Nach dem Konzert fuhren wir dann endlich wirklich zu unserem neuen Hotel. Wieder waren wir rund eine Stunde unterwegs. Zeit genug für Marc, noch einige Anmerkungen zu machen.

«Das Reisebüro hat mir hoch und heilig versprochen, dass das neue Hotel besser sein wird als das alte», sagte er durch das Mikrofon, «Es hat zumindest zwei Sterne statt nur einen, also wollen wir das jetzt einfach mal glauben.»

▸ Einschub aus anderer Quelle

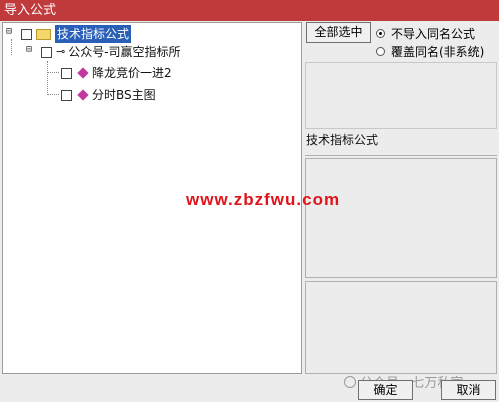 This screenshot has height=402, width=499. Describe the element at coordinates (338, 32) in the screenshot. I see `select-all-button: 全部选中` at that location.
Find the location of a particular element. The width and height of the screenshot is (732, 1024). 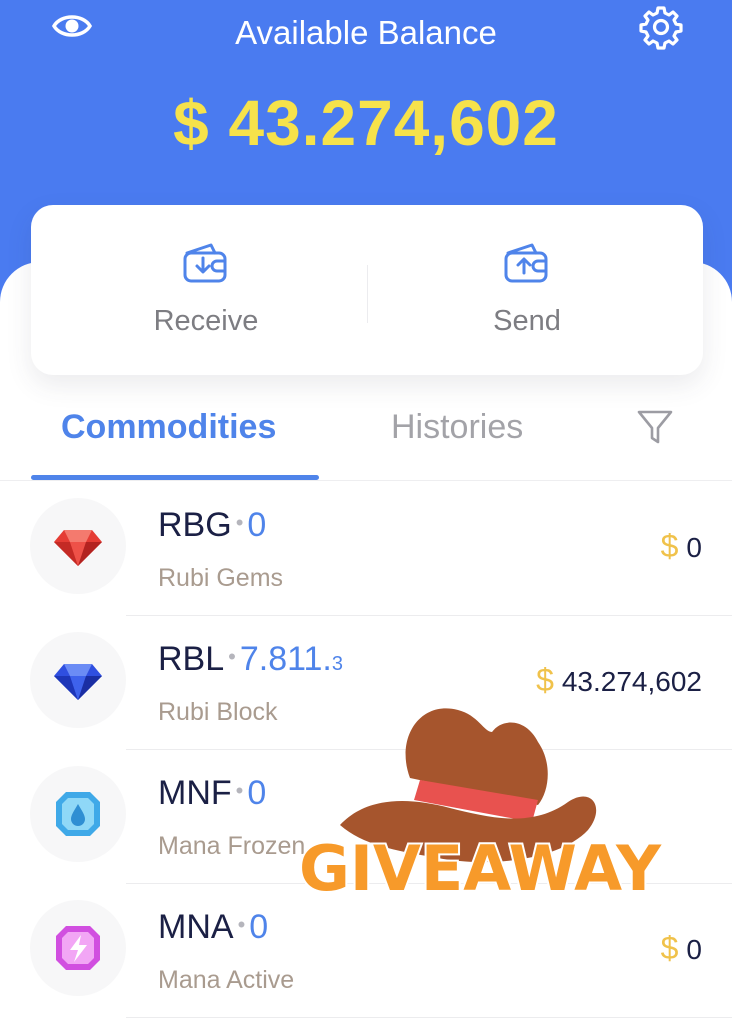

active-tab-indicator is located at coordinates (175, 478).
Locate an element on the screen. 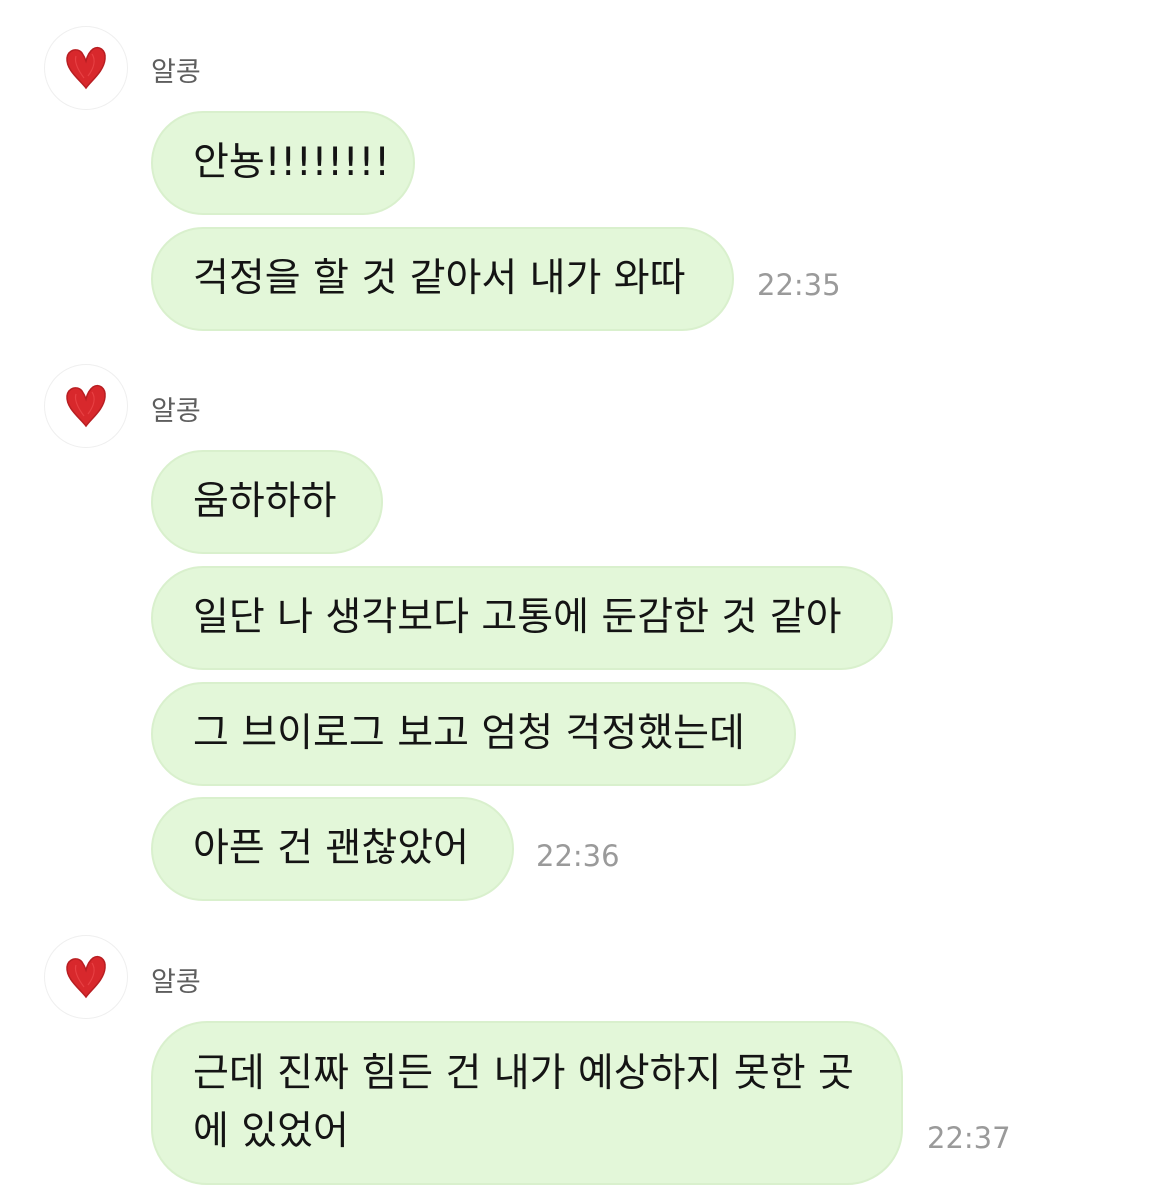 The width and height of the screenshot is (1152, 1200). message-timestamp: 22:36 is located at coordinates (578, 856).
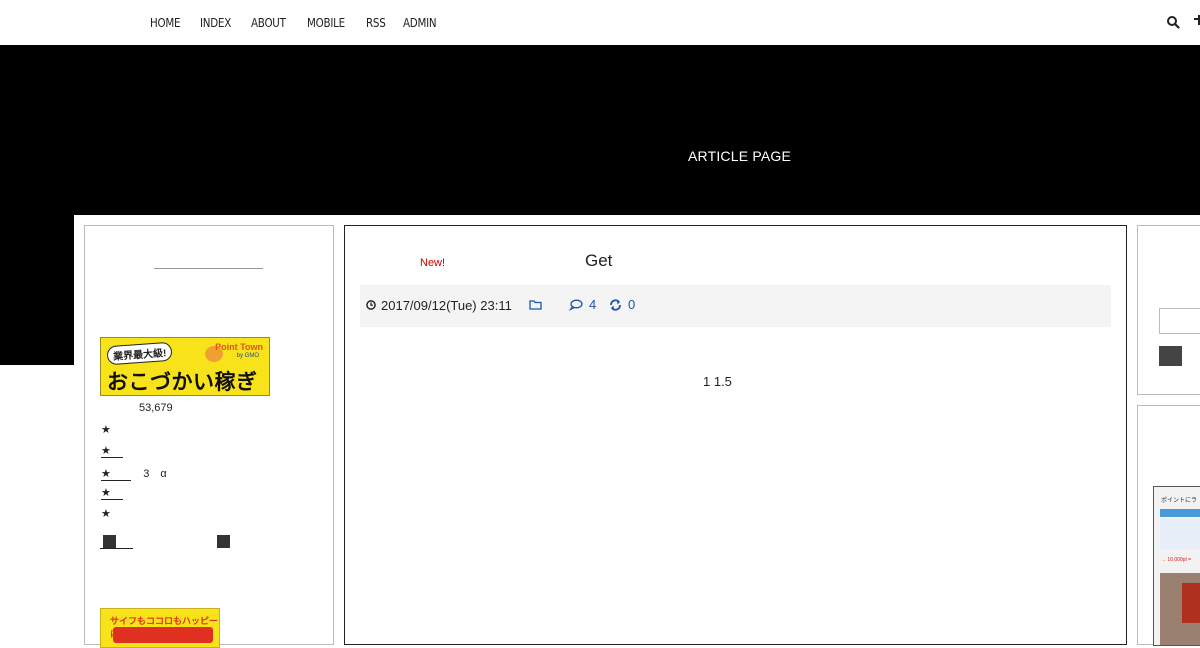  Describe the element at coordinates (268, 23) in the screenshot. I see `nav-about: ABOUT` at that location.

Marcs Vertrauensvorschuss sollte sich als berechtigt erweisen. Schon beim Betreten der Lobby wurde uns klar, dass dies hier tatsächlich ein Hotel im eigentlichen Sinne war. Alles wirkte sauber und frisch saniert. Links vom Rezeptionstisch gab es eine Sitzlounge mit einladend aussehenden Sofas unter Neonlicht-Bändern. Rechts ein Café mit großen Panoramascheiben. Die Empfangsdame war freundlich wie eine Stewardess und trug eine Hotel-Uniform – mir fiel erst jetzt auf, dass das für die Mitarbeiter des vorherigen Hotels nicht gegolten hatte. Vor allem aber musste man im Aufzug nicht die ganze Fahrt lang die berechtigte Sorge haben, stecken zu bleiben oder gar in die Tiefe zu stürzen. Sanft glitten wir nach oben.

Die Apartments entsprachen im Großen und Ganzen dem Standard eines einfachen Hotels. Es gab weiche Betten, deren weiße Bezüge, wie wir schnell herausfanden, üblichen Krafteinwirkungen standhielten. Das Badezimmer war ein gefliester Raum, Plastikkabinen gab es hier nicht.

Der Umzug brachte auch eine Änderung der Zimmerverteilung mit sich. David konnte und wollte sich nicht noch einmal den Gesprächen von Imanuel und Guido aussetzen. Er bezog das Apartment von Max-Frederick, Philipp, Frans und mir. David, Philipp und Frans gingen in das eine Zimmer, Max-Frederick und ich in das andere.

Heute Abend gab es keine Versammlung. Wir alle waren müde von dem strapaziösen Umzug und der noch strapaziöseren Auseinandersetzung mit Marc. Max-Frederick lag auf seinem Bett und las meine PC Games. Ich lief herum und machte Fotos von dem Apartment. Zuletzt fotografierte ich auch die drei verschiedenen Kronen-Scheine aus meinem Portemonnaie.

«Ey, was fotografierst du denn dieses beschissene Geld?», fragte Max-Frederick.

«Ach komm, diese Köpfe, die da drauf abgebildet sind, sind doch irgendwie cool», erwiderte ich.

«Ey, nee, die sind kacke. Alles hier ist kacke. Mann, bin ich froh, wenn wir wieder nach Hause fahren.»

«Ach komm, das neue Hotel ist doch eigentlich ganz okay.»

«Es ist nicht ganz so beschissen wie das alte, aber es ist trotzdem kacke.»

Eine Meinung, die ich respektierte, aber nicht teilte.